Sebagai bagian dari isu prioritas Kelompok Kerja Ekonomi Digital, Mira berharap lokakarya ini dapat mendorong semua pemangku kepentingan dan perwakilan anggota G20 untuk melanjutkan pembahasan secara intensif.
Menurut Mira, pembahasan tata kelola data memiliki arti penting, terutama dengan meningkatnya risiko dan kekhawatiran arus bebas data dari beragam aspek teknis, praktis, dan konseptual. Dia juga menilai, anggota G20 memiliki keinginan yang sama untuk memajukan diskusi tentang data yang diusulkan Indonesia.
“Dalam rangka mengatasi berbagai isu bergulir tentang pemanfaatan data di masyarakat kita. Isu-isu tersebut menjadi relevan seiring dengan interaksi kondisi dunia yang semakin bergantung pada langkah-langkah berbasis digital, seperti dalam mendukung pemulihan pasca-Covid-19 dan pencapaian tujuan pembangunan berkelanjutan,” tuturnya.
Lokakarya yang digelar dalam rangkaian Pertemuan Ketiga DEWG G20 itu merupakan upaya Pemerintah Indonesia dalam memfasilitasi pembahasan mengenai tata kelola dan aliran data lintas negara.
Hal senada juga diungkapkan Direktur Jenderal Aplikasi Informatika Kementerian Komunikasi dan Informatika Semuel A. Pangerapan.
Menurutnya, internet memungkinkan setiap individu melakukan aktivitas usaha atau menciptakan peluang bisnis baru, tetapi karena akses tersebut juga berjalan antar negara, diperlukan kesamaan pandangan terkait penggunaan arus lintas data digital.
“Keterkaitan ini telah menciptakan lingkungan yang kondusif untuk memaksimalkan potensi teknologi baru, seperti Big Data Analytic, Internet of Things (IoT), Blockchain, dan Artificial Intelligent Technology," ujar Semuel saat membuka lokakarya, Jumat (22/07).

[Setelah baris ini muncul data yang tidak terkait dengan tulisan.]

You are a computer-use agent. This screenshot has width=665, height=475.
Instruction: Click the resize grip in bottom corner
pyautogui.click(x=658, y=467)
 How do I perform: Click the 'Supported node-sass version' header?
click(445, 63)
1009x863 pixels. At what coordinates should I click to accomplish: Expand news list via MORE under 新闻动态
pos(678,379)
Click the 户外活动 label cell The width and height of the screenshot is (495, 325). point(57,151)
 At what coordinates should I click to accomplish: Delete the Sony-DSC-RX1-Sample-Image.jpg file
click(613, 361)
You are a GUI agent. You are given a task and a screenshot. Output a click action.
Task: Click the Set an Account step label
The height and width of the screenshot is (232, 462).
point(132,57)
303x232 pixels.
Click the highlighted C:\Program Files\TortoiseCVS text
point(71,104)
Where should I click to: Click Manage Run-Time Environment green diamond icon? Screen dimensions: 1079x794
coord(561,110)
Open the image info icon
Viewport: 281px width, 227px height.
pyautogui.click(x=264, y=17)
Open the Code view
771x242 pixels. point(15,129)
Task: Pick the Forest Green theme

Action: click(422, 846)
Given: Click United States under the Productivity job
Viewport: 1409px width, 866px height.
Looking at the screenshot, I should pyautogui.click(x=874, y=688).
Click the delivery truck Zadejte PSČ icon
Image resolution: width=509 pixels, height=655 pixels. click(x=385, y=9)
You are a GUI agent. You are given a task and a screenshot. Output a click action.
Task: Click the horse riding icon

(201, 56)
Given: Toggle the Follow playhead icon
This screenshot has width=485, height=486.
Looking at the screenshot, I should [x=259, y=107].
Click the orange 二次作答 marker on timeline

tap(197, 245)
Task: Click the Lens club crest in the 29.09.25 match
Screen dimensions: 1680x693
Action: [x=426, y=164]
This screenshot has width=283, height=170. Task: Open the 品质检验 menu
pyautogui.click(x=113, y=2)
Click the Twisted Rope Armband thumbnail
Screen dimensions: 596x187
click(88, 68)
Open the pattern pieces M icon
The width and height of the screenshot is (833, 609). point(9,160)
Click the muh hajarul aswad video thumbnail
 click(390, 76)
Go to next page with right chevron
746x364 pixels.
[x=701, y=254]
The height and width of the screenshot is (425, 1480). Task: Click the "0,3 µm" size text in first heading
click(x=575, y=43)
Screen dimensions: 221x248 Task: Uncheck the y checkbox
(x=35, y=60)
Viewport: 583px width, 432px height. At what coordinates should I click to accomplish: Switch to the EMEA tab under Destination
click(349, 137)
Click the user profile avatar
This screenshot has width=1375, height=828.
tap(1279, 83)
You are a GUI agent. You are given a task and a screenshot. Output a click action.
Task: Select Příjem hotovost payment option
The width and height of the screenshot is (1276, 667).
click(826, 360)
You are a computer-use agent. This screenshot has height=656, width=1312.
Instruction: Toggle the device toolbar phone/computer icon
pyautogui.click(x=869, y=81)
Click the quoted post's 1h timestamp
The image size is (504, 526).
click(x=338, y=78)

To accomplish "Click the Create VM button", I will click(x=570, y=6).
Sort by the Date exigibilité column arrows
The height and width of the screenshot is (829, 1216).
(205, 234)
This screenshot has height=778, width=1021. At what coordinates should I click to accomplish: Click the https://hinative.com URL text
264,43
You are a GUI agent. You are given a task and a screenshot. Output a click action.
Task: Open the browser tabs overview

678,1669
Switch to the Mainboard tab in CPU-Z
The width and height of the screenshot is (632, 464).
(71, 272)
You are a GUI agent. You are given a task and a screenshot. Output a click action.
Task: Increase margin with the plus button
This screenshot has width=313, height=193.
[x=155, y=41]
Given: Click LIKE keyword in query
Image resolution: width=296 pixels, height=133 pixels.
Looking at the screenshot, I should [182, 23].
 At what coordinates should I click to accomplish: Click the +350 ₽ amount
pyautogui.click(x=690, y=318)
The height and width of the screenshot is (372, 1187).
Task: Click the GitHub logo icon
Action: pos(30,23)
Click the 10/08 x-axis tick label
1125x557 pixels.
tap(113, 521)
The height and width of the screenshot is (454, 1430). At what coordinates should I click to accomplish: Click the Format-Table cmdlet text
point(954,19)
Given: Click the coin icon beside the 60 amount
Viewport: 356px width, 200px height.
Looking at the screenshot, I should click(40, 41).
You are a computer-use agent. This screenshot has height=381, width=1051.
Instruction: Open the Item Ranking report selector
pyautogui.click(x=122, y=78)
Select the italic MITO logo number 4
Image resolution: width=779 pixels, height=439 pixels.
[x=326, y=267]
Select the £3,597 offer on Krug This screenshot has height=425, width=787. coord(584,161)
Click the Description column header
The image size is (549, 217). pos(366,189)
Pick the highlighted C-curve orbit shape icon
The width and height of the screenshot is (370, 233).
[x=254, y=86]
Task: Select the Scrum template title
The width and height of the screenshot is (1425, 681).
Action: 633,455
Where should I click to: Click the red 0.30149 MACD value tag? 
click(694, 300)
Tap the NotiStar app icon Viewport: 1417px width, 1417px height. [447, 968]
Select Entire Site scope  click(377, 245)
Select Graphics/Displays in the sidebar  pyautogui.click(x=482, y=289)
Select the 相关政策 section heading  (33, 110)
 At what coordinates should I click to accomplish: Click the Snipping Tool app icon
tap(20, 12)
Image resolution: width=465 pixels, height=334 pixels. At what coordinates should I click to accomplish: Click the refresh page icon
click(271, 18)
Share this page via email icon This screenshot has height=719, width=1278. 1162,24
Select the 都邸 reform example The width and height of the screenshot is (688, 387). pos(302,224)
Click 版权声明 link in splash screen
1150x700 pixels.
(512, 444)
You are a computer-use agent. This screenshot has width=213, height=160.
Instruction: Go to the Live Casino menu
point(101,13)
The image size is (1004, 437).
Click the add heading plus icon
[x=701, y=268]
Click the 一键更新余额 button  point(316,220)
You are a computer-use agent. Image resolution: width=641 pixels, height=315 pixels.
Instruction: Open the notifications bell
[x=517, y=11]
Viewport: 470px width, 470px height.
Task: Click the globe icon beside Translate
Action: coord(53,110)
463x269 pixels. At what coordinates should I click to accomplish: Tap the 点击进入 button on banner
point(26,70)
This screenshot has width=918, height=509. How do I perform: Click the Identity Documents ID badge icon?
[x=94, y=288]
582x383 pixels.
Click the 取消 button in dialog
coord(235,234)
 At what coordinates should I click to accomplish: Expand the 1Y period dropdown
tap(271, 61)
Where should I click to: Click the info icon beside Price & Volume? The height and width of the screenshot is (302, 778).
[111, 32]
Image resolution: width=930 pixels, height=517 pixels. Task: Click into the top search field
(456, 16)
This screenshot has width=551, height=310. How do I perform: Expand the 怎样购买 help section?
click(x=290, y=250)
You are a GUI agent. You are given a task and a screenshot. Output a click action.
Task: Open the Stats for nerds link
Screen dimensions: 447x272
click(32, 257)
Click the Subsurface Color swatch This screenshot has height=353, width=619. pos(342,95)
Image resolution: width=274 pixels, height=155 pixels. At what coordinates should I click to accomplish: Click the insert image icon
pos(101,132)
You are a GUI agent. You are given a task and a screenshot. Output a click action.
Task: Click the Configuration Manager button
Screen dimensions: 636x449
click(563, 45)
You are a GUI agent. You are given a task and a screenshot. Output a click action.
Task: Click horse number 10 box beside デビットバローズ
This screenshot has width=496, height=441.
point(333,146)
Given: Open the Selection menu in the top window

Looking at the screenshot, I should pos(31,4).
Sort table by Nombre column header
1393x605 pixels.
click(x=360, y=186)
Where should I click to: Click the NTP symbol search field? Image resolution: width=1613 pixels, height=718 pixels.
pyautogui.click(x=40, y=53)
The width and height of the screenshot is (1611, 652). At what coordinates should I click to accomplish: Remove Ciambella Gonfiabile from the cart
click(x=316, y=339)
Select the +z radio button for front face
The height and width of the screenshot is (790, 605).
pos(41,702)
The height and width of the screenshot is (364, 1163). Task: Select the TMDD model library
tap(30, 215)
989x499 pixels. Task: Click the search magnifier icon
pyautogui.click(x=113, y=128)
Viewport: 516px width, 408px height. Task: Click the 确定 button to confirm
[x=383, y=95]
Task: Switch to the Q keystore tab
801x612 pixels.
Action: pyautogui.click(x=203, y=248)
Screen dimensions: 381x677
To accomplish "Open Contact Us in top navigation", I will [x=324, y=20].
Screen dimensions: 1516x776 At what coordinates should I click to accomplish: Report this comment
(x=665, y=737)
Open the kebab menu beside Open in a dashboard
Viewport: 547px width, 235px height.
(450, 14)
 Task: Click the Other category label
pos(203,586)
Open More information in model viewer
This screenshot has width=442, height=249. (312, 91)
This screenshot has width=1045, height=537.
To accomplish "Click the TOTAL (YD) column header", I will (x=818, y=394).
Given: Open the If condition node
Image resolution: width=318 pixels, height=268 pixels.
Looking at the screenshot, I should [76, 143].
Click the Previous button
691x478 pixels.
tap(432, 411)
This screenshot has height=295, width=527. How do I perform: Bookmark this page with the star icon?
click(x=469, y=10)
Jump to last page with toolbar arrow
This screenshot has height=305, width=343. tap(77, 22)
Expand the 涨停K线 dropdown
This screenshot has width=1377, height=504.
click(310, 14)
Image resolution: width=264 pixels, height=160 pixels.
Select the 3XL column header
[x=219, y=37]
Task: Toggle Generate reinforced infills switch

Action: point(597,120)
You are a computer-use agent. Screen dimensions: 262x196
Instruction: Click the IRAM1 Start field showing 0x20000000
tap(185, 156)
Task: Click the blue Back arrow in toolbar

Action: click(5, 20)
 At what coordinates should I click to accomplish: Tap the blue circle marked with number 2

Semuel juga menjelaskan, untuk memaksimalkan potensi internet dan mengembangkan lingkungan kondusif bagi ekonomi digital, Indonesia mendorong diskusi untuk menemukan kesamaan dalam pengaturan dan penyelesaian masalah yang berkaitan dengan aliran data lintas batas negara.
Dalam survei Asosiasi Penyelenggara Jasa Internet Indonesia (APJII), di Indonesia 76,63% atau lebih dari 3 dari 4 responden kelompok umur 13-18 tahun mengaku meningkatkan frekuensi penggunaan internetnya.
Sebab menurutnya, setiap negara telah mengembangkan rezim perlindungan data pribadi mereka berdasarkan sistem hukum dan budaya masing-masing. "Kepercayaan tampaknya menjadi elemen yang perlu digunakan untuk mengatasi kekurangan kerangka hukum yang selaras untuk perlindungan data pribadi," jelasnya.
Workshop ini bertujuan untuk memajukan identifikasi kesamaan, komplementaritas, dan elemen konvergensi untuk mendorong interoperabilitas masa depan.
Menurutnya, pertukaran pandangan dan perspektif tentang praktik terbaik masing-masing negara diperlukan untuk menerapkan keseimbangan tata kelola dan aliran data lintas batas negara.
“Workshop ini juga menjadi acuan untuk mendukung kemajuan Data Free Flow dengan Trust dan diskusi terkait Cross Border Data Flow yang menekankan pada langkah-langkah teknis dan nonteknis yang diperlukan untuk kegiatan digital lintas batas,” tegas Semuel.